Da passt es prima, dass Oma Sheriff mich kurz vor Feierabend nochmal anruft, um ein paar Dinge bezüglich meiner Teilnehmer zu klären. Wie immer ist das Gespräch eine Mischung aus beruflichem, gemischt mit Albernheiten. Nur bei persönlichen Dingen kommt von mir nichts. So weiß ich quasi nach fast jedem Gespräch etwas mehr über sie, sie aber lediglich, dass ich zwei alte Autos habe und das auch nur, weil es mir aus Versehen rausgerutscht ist. Immerhin lacht sie über meine abgeschmackten Kommentare. Ansonsten sehe ich auch hier kein Potential bei mir. Ich hau mich echt zu einer einzigen Schlafmütze ohne Inhalt entwickelt und ich fürchte, dass wird immer schlimmer. Grausam, einfach grausam.

6 Kommentare

  1. Sie sind ja richtig in Fahrt, das gefällt mir besonders gut und lässt mich schmunzeln, weil sie ja Ihrer Ansicht nach total unfähig sind. Ihre Texte lassen stets etwas ganz anderes vermuten. 😎

    Ich frage mich gerade, wo ich im vergangenen Monat verweilte und wie wahrnehmungsgestört mein Feedreader ist. Es ist einiges ungelesen an mir vorbeigegangen.
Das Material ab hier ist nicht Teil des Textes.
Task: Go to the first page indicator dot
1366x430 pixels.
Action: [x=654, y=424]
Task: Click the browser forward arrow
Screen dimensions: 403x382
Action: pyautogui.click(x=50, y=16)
    Haben Sie die zwölfte geteilte Arbeitswoche unterschlagen?

    Die Interaktionen mit Oma Sheriff erinnern mich sehr an eigene mit Kollegen. 😂
    Der Spaß sollte nie zu kurz kommen. Es wiegt manchmal so viel Unschönes an der Arbeit auf.

    • In Fahrt? Wegen der langen und vielen Texte? Manchmal fließt es einfach.

      Vielleicht war der Feedreader verwirrt, weil ich so viel geschrieben habe und dachte, es muss ein Irrtum sein.

      Die zwölfte Woche ging unter. Dazu hatte ich scheinbar nichts zu schreiben und habe sie ausgelassen. Die geteilten Arbeitswochen enden eh bald. Dann enden auch die Interaktionen mit Oma Sheriff und die Texte werden vermutlich wieder kürzer.

      • Ich mag Ihren ausufernden, so unterhaltsamen Schreibstil und Ihre wunderbare Art sich zu echauffieren. Kurz: Das Lesen begeistert. 😉

        Der hat sich sicher einfach an meine Lebenssituation angepasst, weniger ist mehr oder so…^^

        Das ist sehr bedauerlich. Es klingt gerade so viel Amüsement zwischen Ihren Zeilen durch. 🙃

        • Dieses ständige echauffieren ist bestimmt nicht gut für meine Gesundheit.

          Manchmal ist weniger tatsächlich mehr, manchmal aber auch zu wenig. 🤔

          Vielleicht folgt ja eine andere Art Amüsement. Oder eine kurze schöpferische Pause. Bald schon wissen wir mehr.